Reading text:
JimDabell 6 days ago

That’s not quite the whole story. Appendix C of the XHTML 1.0 specification provides HTML compatibility guidelines:

> This appendix summarizes design guidelines for authors who wish their XHTML documents to render on existing HTML user agents.

https://www.w3.org/TR/xhtml1/#guidelines

And RFC 2854, which defines the text/html media type, explicitly states this is permissible to label as text/html:

> The text/html media type is now defined by W3C Recommendations; the latest published version is [HTML401]. In addition, [XHTML1] defines a profile of use of XHTML which is compatible with HTML 4.01 and which may also be labeled as text/html.

https://datatracker.ietf.org/doc/html/rfc2854#section-2

However even browsers that support XHTML rendering use their HTML parser for XHTML 1.0 documents served as text/html, even though they should really be parsing them as XHTML 1.0.

Problems to work on:
a: Answer these questions using the forum comment on XHTML:
(i) Which appendix of the XHTML 1.0 specification provides HTML compatibility guidelines?
(ii) Which RFC defines the text/html media type?
(iii) Which parser do browsers that support XHTML rendering use for XHTML 1.0 documents served as text/html?
b: Pick up the forum comment on XHTML after its final sentence and continue it.

Data extract:
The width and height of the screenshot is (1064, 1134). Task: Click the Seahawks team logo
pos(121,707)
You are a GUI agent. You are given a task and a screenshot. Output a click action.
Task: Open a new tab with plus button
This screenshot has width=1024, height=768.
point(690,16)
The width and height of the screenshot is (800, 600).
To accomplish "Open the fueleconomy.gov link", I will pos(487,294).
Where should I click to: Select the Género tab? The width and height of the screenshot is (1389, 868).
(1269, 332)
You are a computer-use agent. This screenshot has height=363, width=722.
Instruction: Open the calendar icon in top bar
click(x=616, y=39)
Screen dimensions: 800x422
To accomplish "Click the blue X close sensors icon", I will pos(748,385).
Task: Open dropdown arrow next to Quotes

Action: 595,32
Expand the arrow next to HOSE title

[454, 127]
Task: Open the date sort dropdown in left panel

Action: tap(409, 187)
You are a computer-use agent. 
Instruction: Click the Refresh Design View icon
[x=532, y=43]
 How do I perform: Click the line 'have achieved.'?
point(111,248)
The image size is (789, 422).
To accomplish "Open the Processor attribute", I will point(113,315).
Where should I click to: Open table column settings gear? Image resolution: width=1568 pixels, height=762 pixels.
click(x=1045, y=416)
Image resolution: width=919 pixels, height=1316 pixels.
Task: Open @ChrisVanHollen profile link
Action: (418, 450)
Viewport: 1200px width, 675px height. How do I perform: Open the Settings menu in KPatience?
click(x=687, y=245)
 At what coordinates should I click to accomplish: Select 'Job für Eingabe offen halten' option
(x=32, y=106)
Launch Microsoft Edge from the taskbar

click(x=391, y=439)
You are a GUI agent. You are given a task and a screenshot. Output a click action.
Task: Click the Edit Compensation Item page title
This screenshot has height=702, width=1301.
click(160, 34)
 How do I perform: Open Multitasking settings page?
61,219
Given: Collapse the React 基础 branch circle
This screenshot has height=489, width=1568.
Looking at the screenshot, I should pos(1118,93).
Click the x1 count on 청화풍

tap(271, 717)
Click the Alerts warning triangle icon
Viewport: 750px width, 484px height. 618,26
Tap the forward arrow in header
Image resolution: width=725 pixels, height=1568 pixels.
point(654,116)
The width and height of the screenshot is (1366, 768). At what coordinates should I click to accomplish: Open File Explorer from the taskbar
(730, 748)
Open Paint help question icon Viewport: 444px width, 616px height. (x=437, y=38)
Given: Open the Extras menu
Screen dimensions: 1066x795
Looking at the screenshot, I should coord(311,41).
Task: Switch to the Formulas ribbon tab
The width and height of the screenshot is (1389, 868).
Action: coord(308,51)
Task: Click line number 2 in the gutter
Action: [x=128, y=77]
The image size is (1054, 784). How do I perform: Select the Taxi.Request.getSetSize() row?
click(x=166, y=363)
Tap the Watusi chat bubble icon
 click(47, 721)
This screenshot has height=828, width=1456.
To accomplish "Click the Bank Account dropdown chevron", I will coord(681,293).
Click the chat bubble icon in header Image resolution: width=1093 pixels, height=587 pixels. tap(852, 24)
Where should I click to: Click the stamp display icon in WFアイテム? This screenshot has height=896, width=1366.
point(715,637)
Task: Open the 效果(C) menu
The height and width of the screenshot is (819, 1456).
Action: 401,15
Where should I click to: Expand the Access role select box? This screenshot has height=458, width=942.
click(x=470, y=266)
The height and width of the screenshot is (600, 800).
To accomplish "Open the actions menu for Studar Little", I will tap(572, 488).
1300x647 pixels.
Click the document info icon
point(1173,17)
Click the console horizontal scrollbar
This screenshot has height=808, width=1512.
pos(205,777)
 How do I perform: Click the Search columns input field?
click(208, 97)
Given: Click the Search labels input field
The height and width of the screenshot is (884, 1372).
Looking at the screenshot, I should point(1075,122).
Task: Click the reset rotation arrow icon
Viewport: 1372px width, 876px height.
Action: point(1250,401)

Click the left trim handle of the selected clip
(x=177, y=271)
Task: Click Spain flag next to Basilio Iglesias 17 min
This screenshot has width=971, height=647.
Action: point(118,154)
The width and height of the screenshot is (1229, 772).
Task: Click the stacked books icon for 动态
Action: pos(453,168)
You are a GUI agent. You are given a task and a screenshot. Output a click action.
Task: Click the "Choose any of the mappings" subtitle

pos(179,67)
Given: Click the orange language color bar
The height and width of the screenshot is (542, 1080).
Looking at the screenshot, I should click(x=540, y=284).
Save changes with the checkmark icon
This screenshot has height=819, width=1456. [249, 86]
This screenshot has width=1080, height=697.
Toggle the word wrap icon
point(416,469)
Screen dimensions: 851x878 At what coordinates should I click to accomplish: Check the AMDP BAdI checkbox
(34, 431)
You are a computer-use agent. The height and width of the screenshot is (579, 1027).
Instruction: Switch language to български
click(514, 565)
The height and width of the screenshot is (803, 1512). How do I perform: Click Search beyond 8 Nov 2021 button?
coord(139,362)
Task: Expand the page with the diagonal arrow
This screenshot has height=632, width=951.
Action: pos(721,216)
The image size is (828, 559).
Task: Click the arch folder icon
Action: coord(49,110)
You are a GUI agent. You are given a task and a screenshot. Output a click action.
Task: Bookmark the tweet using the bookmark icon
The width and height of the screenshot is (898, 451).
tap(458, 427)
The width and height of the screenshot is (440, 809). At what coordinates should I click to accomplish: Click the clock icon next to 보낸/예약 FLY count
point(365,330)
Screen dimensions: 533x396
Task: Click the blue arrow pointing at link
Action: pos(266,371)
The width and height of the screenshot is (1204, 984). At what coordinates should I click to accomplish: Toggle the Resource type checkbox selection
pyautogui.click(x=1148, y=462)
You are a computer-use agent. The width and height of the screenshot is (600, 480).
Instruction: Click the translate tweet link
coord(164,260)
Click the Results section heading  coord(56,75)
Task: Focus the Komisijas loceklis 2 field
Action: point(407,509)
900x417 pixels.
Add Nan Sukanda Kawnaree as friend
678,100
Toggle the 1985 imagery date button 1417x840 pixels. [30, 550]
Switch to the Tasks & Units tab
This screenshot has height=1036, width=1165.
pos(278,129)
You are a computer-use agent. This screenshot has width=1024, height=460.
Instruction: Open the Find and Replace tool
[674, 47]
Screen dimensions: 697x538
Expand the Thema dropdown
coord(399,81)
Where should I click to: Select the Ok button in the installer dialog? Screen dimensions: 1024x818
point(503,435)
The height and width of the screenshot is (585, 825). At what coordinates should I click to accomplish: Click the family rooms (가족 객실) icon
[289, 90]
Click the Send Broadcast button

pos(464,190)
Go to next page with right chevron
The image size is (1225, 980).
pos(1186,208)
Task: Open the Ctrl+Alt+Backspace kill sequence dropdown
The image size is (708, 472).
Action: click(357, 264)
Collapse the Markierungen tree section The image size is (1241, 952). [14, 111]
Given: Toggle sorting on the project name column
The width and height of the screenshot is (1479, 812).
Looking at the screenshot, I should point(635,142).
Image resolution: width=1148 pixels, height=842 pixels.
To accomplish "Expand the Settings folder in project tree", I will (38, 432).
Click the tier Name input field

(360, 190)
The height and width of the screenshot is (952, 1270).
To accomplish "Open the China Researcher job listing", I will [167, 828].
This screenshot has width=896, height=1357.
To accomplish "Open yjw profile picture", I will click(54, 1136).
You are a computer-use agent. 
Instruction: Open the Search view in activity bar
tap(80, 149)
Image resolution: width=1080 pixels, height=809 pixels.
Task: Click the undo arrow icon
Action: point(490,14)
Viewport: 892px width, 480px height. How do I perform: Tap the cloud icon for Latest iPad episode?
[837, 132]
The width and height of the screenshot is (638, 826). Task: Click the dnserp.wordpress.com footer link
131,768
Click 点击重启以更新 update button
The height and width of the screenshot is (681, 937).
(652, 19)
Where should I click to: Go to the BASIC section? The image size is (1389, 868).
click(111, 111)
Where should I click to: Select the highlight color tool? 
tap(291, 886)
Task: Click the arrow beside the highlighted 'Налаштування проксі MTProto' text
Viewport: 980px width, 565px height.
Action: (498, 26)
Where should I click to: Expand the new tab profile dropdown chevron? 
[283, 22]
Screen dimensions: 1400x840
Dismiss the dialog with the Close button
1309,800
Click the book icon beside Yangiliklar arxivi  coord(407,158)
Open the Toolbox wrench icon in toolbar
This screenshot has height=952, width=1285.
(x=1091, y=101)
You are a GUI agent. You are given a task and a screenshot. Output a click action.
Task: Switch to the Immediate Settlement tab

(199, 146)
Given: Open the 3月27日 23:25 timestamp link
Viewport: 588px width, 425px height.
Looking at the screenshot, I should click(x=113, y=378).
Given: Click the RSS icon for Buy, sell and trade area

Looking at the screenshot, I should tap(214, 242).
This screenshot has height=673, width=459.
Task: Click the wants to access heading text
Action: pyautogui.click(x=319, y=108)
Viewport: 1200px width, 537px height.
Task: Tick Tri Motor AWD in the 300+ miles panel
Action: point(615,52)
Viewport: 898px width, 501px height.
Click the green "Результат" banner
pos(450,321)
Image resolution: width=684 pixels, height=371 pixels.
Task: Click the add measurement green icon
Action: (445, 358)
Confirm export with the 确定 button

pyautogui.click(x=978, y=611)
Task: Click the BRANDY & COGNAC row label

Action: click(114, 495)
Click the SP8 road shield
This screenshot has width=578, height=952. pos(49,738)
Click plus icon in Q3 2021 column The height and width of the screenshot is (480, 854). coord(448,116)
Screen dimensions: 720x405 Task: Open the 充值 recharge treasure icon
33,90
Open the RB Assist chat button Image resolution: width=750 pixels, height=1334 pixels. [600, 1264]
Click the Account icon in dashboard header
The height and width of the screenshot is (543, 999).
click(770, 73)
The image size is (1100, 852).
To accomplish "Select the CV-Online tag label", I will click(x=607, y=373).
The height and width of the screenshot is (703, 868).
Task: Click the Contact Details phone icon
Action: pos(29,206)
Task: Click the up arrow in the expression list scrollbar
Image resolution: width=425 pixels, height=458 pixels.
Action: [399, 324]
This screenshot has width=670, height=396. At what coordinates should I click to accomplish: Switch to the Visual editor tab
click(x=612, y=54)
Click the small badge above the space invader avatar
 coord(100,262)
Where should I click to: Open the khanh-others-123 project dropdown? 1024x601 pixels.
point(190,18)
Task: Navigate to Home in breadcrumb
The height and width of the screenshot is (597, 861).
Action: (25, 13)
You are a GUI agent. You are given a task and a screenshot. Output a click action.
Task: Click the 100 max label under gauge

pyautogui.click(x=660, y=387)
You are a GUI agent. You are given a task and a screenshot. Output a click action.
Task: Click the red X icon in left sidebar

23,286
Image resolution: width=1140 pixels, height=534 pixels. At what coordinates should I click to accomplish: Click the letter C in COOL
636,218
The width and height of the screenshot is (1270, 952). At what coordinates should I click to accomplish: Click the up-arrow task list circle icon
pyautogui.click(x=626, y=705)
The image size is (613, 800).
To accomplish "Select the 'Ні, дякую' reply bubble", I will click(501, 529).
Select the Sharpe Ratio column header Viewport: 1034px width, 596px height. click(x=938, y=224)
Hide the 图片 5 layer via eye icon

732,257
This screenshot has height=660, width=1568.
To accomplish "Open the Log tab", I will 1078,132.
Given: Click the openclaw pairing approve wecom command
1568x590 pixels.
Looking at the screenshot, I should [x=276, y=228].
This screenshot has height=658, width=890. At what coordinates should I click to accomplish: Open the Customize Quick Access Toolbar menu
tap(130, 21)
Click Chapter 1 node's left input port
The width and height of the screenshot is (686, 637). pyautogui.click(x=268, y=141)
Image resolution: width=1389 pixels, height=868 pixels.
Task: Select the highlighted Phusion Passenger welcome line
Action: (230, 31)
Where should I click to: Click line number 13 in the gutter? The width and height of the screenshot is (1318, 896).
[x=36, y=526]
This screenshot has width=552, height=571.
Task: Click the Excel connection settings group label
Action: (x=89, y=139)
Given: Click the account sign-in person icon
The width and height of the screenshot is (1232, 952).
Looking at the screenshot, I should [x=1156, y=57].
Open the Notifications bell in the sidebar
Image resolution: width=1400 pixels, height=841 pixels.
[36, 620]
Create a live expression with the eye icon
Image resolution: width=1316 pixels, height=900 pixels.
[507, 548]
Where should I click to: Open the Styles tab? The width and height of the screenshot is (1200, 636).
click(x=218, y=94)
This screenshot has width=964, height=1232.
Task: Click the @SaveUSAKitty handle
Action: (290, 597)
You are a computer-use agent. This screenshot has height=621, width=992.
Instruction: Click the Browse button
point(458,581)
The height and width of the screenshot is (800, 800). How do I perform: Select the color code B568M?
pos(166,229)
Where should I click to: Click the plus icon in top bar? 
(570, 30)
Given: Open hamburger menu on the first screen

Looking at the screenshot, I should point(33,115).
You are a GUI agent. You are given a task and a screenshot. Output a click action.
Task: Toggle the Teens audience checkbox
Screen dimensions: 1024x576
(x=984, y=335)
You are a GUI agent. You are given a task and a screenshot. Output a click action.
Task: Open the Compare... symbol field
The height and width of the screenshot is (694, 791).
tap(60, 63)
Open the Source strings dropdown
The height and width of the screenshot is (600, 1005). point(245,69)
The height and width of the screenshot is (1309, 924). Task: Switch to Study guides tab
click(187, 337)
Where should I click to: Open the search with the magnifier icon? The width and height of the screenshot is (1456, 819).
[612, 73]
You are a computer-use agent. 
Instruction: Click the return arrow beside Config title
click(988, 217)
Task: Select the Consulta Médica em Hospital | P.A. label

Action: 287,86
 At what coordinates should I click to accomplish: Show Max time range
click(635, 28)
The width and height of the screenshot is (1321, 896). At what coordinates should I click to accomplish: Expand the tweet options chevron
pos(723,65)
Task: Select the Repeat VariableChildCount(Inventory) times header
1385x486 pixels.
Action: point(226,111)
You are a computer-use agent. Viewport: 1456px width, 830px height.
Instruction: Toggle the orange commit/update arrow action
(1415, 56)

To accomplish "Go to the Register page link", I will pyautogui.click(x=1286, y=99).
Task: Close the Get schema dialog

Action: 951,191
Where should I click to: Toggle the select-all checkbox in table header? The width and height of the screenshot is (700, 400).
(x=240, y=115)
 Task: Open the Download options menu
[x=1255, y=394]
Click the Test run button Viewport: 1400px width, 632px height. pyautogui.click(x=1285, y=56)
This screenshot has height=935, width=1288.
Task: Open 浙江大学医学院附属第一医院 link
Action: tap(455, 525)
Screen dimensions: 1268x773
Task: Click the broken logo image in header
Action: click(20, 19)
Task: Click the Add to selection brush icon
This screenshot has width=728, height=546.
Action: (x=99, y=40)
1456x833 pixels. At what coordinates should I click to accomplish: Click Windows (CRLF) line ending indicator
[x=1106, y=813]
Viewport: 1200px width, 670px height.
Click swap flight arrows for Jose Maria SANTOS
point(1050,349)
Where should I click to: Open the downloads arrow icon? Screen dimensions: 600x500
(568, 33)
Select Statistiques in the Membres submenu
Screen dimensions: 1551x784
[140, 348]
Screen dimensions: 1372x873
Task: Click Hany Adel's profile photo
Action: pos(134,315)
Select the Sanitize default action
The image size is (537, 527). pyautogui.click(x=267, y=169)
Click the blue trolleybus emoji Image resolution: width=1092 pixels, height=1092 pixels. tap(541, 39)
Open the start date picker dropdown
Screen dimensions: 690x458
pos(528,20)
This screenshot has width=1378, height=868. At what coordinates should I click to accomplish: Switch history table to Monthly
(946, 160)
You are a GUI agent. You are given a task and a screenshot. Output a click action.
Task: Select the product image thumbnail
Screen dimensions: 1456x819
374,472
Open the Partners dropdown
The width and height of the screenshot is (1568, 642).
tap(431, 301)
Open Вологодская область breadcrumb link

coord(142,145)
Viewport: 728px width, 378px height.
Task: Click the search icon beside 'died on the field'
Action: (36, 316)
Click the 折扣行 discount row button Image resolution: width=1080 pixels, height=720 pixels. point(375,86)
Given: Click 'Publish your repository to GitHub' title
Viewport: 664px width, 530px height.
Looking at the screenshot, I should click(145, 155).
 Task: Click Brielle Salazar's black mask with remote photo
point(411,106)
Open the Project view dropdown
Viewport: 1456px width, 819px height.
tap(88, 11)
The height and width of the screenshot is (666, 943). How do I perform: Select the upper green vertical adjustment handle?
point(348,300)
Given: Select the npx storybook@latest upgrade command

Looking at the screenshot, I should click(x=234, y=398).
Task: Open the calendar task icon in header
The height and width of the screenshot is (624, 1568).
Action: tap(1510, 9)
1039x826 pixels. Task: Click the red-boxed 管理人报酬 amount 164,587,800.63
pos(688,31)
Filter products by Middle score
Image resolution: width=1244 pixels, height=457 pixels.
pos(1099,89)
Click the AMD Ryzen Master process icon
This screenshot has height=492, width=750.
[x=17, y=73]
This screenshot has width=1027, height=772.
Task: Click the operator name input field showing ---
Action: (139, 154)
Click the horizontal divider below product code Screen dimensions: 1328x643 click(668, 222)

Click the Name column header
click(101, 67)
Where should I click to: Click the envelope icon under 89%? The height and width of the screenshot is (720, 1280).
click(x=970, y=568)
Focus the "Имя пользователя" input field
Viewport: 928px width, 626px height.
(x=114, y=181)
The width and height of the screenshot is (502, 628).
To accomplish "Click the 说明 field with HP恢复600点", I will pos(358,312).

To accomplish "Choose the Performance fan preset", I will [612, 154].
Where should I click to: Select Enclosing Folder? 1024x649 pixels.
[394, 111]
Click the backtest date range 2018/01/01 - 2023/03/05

Solved problems:
a:
(i) Appendix C
(ii) RFC 2854
(iii) Their HTML parser

b:
But yes, that extra slash means something entirely different to the SGML formulation of HTML (HTML 2.0 to HTML 4.01). HTML5 ditched SGML though, so SHORTTAG NET is no longer a thing.

1
currysausage 6 days ago

I believe the sentence from the RFC:

[XHTML1] defines a profile of use of XHTML which is compatible with HTML 4.01

is technically incorrect. While the XHTML 1 compatibility profile was compatible with HTML 4 as implemented by major browsers, that wasn't actually HTML 4. HTML 4 is based on SGML, while what was implemented was a combination of HTML 4 semantics with the tagsoup parsing rules that browsers organically developed. These rules were only later formalized as part of HTML 5.

The compatibility guidelines do recommend a space between <br and />, but (at least according to https://validator.w3.org/ in HTML 4 mode) this doesn't change anything about <br /> being a NET-enabling start-tag <br /, followed by a greather-than sign.

Enter this:

  <h1>Hello<br />world</h1>
and select "Validate HTML fragment", "HTML 4.01", and "Show Outline". This is the result:

  [H1] Hello>world
(Obviously nitpicking, but that's my point: the nitpickers can be out-nitpicked.)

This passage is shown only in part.